Study objectives: We evaluated the vascular reactivity in healthy subjects, heavy smokers, uncompensated type II diabetics, and patients with uncontrolled essential hypertension. Plasma nitrite/nitrate, cyclic 3′,5′-guanosine monophosphate (cGMP), and thromboxane (TX)-B2 levels were measured.
Participants: One hundred participants were classified into four groups: normal control subjects (n = 25), heavy smokers (n = 25), uncompensated type II diabetics (n = 25), and patients with uncontrolled essential hypertension (n = 25).
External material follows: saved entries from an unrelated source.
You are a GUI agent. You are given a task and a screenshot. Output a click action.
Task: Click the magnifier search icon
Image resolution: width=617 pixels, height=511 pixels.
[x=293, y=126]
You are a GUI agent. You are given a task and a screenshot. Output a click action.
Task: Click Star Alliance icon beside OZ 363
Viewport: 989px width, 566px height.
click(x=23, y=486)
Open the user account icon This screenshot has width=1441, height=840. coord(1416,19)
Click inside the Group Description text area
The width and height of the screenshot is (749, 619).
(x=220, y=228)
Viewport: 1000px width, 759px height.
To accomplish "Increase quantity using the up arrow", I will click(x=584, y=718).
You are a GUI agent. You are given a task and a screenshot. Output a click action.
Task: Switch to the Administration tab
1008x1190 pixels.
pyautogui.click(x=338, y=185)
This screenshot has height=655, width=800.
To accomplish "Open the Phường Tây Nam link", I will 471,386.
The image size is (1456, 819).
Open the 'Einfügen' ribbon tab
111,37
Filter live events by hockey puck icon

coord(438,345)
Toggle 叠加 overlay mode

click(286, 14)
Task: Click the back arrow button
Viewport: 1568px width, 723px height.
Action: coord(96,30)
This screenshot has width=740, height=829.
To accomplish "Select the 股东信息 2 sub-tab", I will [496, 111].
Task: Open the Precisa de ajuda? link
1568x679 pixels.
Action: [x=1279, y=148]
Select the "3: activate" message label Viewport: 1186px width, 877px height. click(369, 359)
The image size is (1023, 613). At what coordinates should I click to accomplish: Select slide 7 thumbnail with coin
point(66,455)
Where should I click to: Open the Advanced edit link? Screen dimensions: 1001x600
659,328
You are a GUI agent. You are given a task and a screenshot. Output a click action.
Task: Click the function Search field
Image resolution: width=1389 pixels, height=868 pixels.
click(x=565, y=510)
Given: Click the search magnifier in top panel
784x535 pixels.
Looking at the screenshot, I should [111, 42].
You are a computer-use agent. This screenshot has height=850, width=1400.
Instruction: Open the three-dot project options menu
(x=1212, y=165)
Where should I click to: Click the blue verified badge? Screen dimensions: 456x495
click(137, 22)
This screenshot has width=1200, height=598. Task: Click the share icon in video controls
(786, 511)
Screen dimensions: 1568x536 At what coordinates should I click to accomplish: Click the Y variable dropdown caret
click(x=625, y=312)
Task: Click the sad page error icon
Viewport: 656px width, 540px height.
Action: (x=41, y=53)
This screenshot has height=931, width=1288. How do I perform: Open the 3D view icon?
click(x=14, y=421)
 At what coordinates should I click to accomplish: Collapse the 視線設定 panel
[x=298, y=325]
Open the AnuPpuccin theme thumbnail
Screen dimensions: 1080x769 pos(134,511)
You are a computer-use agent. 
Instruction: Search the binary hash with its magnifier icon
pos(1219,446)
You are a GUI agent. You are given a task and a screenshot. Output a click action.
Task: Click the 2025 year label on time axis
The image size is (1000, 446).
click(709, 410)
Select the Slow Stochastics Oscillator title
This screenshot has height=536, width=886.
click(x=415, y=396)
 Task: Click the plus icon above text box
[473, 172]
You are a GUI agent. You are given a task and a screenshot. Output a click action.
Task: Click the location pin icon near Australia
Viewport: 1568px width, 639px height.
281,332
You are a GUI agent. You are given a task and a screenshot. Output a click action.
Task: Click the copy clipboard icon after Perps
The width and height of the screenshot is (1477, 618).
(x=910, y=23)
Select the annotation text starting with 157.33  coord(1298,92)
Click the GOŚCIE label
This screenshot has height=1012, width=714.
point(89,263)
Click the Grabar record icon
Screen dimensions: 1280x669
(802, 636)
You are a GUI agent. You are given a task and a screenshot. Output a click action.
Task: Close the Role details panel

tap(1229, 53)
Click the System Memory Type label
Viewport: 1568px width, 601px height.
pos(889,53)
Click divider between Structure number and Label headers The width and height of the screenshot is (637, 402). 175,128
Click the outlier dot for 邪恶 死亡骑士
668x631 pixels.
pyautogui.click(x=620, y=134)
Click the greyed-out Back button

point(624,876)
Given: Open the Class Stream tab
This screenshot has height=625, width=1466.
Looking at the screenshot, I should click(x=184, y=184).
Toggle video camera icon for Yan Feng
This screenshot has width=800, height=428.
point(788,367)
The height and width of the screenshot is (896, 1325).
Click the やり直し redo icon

Interventions: The brachial artery diameter was measured by a high-resolution ultrasound technique before and after reactive hyperemia and glyceryl trinitrate (GTN), 0.4 mg, administration. Plasma nitrite/nitrate, cGMP, and TX-B2 levels were also measured.
Results: Heavy smokers, uncompensated type II diabetics, and uncontrolled hypertensive patients showed impaired endothelium-dependent, nitric oxide (NO) flow-mediated vasodilatation (8.0 ± 2.5%, 5.8 ± 2.7%, and 7.2 ± 3.3%, respectively [mean ± SD]) when compared to the control subjects (12.6 ± 3.6%; p < 0.01). Smokers had a normal endothelium-independent function induced by NO donor (GTN) [25.0 ± 7.3% vs 25.3 ± 8.5% for control subjects]. Uncompensated type II diabetics and patients with uncontrolled hypertension had impaired endothelium-independent responses (17.7 ± 7.1% and 16.8 ± 6.9%, respectively, vs 25.3 ± 8.5 for normal control subjects; p < 0.05). Plasma levels of cGMP and TX-B2 were not significantly different in the four groups, but nitrite/nitrate concentrations were increased in diabetics compared to the control subjects (266 ± 47 μmol/L vs 98 ± 18 μmol/L, p < 0.05).
Conclusion: Both uncontrolled hypertension and type II diabetes mellitus, but not smoking, are associated with impaired vascular smooth-muscle reactivity induced by NO donors. However, only uncompensated type II diabetics showed an increase in plasma nitrite/nitrate levels, suggesting an association with excessive production and/or inactivation of NO.